Trust Me, starring, written and directed by Clark Gregg, brings you into the kill or be killed world of child actors, their parents and their agents, some of whom are talented and sympathetic, others not so much. The film follows Gregg’s character Howard Holloway, a former child star turned talent agent, who consistently loses his best clients to competitor Aldo Shocklee (Sam Rockwell).
One day, when the world seems darkest because his business is sinking, he finds himself relying on direct hard money lenders and he may be forced to declare bankruptcy, Howard stumbles on to an exceptionally talented new client.
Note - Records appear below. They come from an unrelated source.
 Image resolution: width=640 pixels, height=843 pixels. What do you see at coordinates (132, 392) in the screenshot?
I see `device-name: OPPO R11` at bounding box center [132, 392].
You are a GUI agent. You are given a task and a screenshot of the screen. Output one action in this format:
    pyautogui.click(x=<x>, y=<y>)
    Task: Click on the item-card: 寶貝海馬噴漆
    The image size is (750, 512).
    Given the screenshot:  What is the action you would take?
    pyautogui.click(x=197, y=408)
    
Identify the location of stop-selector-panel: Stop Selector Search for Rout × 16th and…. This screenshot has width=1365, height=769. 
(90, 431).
Trust Me follows his determined quest to help her reach the top while fending off competitors, fighting for the best deal from the producers and keeping her overprotective father in line.
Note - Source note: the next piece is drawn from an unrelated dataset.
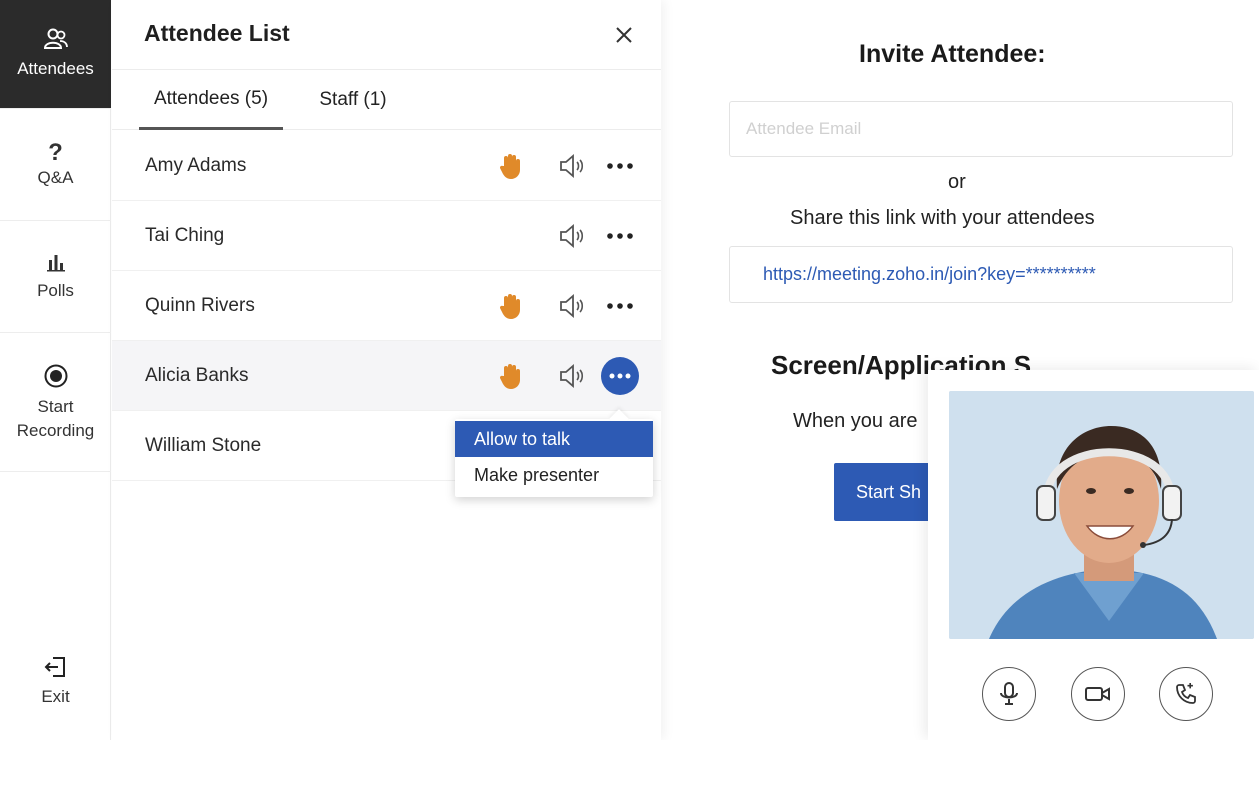 The width and height of the screenshot is (1259, 803). I want to click on attendee-name: Quinn Rivers, so click(200, 305).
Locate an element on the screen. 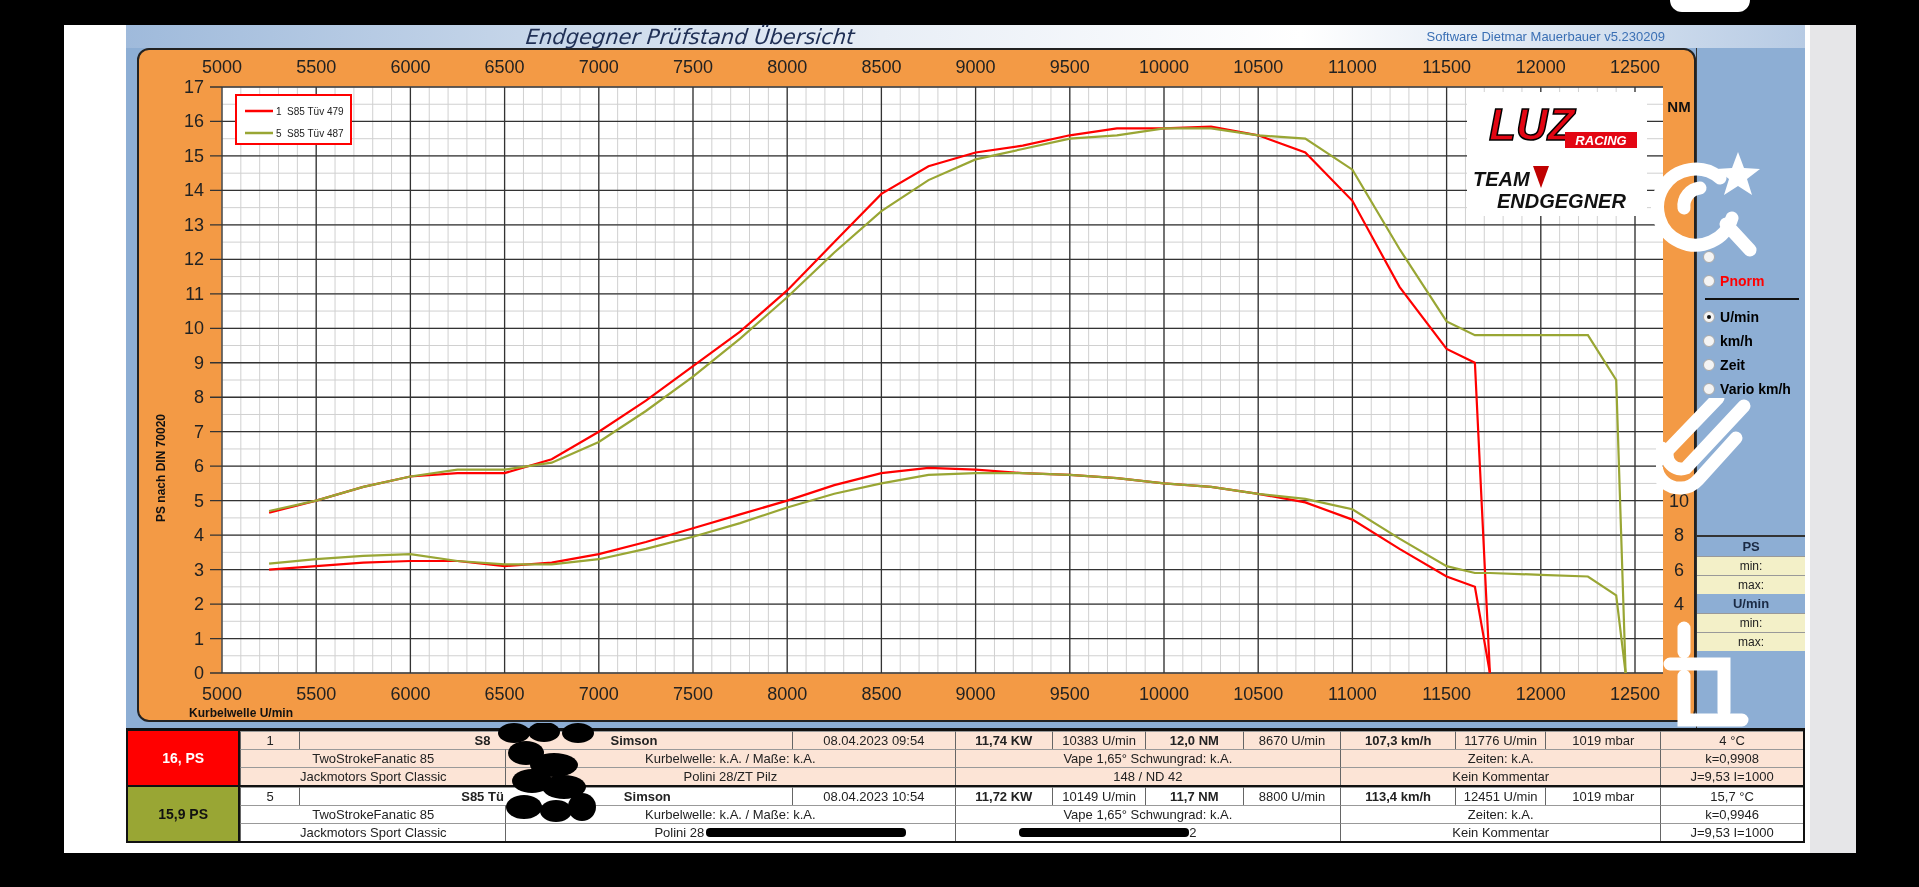  table-cell: 11,74 KW is located at coordinates (1004, 740).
It takes all of Howard Holloways’ wits and tricks to stay on top of his new client, but viewers get the feeling that Holloway not only longs for the challenge, but he might just be up to it.
The film also stars Felicity Huffman (Desperate Housewives), Allison Janney (West Wing), William H. Macy, Niecy Nash, Amanda Peet (2012), Sam Rockwell, Molly Shannon, Saxon Sharbino, and Paul Sparks, rounding out the cast with a collection of memorable faces.
The trailer for Trust Me offers a fun look at what the movie is all about—a down and out talent agent (Gregg) meeting a rising star, Lydia (Sharbino), and working to close the deal that has the potential to make both of their dreams come true. Without it, who knows where they will end up?
As is often the case with movie trailers, the clips are short and run in quick succession, barely giving the viewer time to digest one before moving on to the next, but the trailer does a good job of showing some insight into the plot. Though the main ideas behind the movie are there—the struggle for a deal that could change their lives—the trailer doesn’t give away the ending. Did Howard and Lydia come to an agreement? Is Lydia everything she seems? The trailer forces the viewer to watch the film to find out.
Categorized as a comedy drama, the film appears, from the trailer, to be more drama and less comedy. The funny scenes in the trailer lean more towards the sharp knock on funny bone type of humor than the laugh out loud variety, though Sharbino’s tough and sassy personality seem to redeem the comedic scenes. The scenes portraying Holloway’s competition with his nemesis, Aldo Shocklee, are probably meant to be seen as funny, but in the trailer, they come off only as pity inducing.
The final scenes of the trailer show Holloway on the brink of victory, outwitting his competitors, wrangling a stubborn producer and challenging his prodigy’s overprotective father, but the end leaves the viewer, perhaps by the producers’ design, feeling that something isn’t quite right. Is that suspense enough to make you want to see the movie? If you trust me, you’ll go see the movie.